Il referendum sul Trattato di Maastricht del 1992 era previsto dalla Costituzione, essendo la maggioranza parlamentare inferiore ai cinque sesti necessari. Nel referendum del giugno 1992 il rifiuto del Trattato da parte della popolazione con un margine minimo, condusse a un “compromesso nazionale” da realizzare tra il governo e la maggior parte dei membri dell’opposizione, incluso l’euroscettico Partito popolare socialista (v. Euroscetticismo). Il compromesso portò all’approvazione del Trattato di Maastricht, a condizione che la Danimarca ottenesse quattro cosiddetti opt-out che lasciavano la Danimarca fuori dalla politica comunitaria in materia di Difesa, dalla terza fase dell’Unione economica monetaria (UEM) e dalla moneta unica, dalla Cittadinanza europea e dai settori sovranazionali riguardanti la cooperazione nella Giustizia e affari interni (GAI). Inoltre, come parte del “compromesso nazionale”, venne concordato che tutte le future modifiche degli opt-out sarebbero state approvate tramite referendum. Gli opt-out danesi furono accettati dai governi CE con l’Accordo di Edimburgo del dicembre 1992.

Il referendum sull’Accordo di Edimburgo nel maggio 1993 non venne richiesto legalmente perché una maggioranza di cinque sesti fu raggiunta con il sostegno del Partito popolare socialista. Tuttavia il referendum si rendeva necessario a livello politico giacché faceva parte del compromesso tra i principali partiti politici. Per cui il referendum ebbe luogo sfruttando un paragrafo della Costituzione che permetteva di indire un referendum volontario e vincolante (articolo 42, paragrafo 6 con riferimento all’articolo 19).

Nel 1998 non fu possibile raggiungere in Parlamento una maggioranza di cinque sesti sul Trattato di Amsterdam e si tenne un referendum in riferimento all’articolo 20, benché durante il suo svolgimento si discusse in merito al fatto che ciò potesse implicare una delega sostanziale di poteri costituzionali.

Infine, nel 2000, la coalizione di governo socialdemocratico–social-liberale tentò di capovolgere la rinuncia danese di aderire alla moneta unica, l’Euro. Per ragioni legali e politiche fu indetto un referendum in cui gli elettori respinsero la proposta.

La seguente tabella delinea le caratteristiche essenziali dei referendum danesi sulla CEE

Tab. 1. Referendum danesi sull’Europa 1972-2000.

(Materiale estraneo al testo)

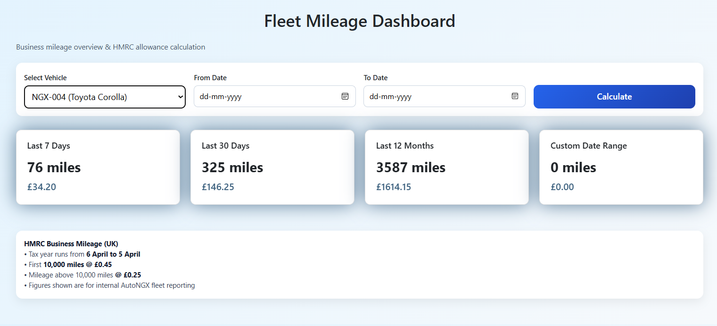
Task: Click the 'Select Vehicle' field label
Action: [45, 78]
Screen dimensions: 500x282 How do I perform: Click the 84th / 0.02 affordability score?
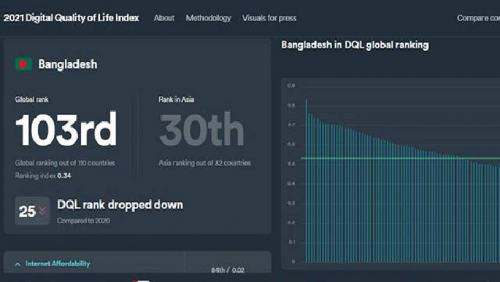(227, 270)
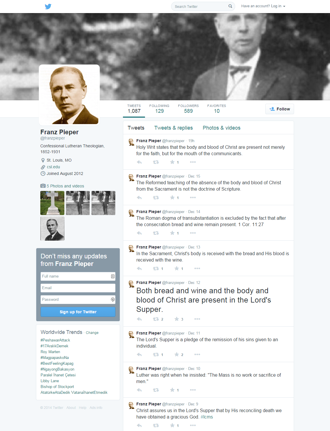Click the Full name input field
The width and height of the screenshot is (330, 431).
coord(78,276)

Anno Materia Condizioni dell’indizione Risultato: Percentuale dei “sì” Effetti giuridici
1972 Adesione alla CEE Art. 20:

Obbligatoria

63,6% Decisivi
1986

 

Atto unico europeo Legge:

Volontaria

56,2% Consultativi
1992 Trattato di Maastricht Art. 20:

Obbligatoria

49,3% Decisivi
1993 Accordo di Edimburgo Art. 42 (6) e Art. 19: Volontaria 56,7% Decisivi
1998 Trattato di Amsterdam Art. 20:

Obbligatoria

55,1% Decisivi
2000 Moneta Unica Art. 20:

Obbligatoria

46,8% Decisivi

Gli esponenti politici danesi avevano indetto dei referendum su questioni inerenti all’Europa in misura maggiore di quanto previsto dalla Costituzione. Il Partito socialdemocratico aveva iniziato nel 1971 questa prassi, obbligando il governo borghese in carica ad accettare l’idea che un referendum vincolante dovesse tenersi in ogni circostanza, malgrado non fosse chiaro se un’elezione parlamentare avrebbe espresso una maggioranza di cinque sesti in favore dell’adesione alla CEE. Nel 1986 un altro governo borghese venne a rafforzare questa tendenza, indicendo un referendum sull’Atto unico europeo invece di annunciare nuove elezioni in seguito alla bocciatura in parlamento di tale questione. Infine, il compromesso nazionale del 1992 stabilì un requisito politico necessario per poter indire un referendum qualora gli opt-out concessi avessero subito modifiche.

In sostanza, con o senza l’intenzione esplicita della leadership politica, in Danimarca si è sviluppata una sorta di democrazia diretta legata alla precipua questione della delega di sovranità alle organizzazioni internazionali.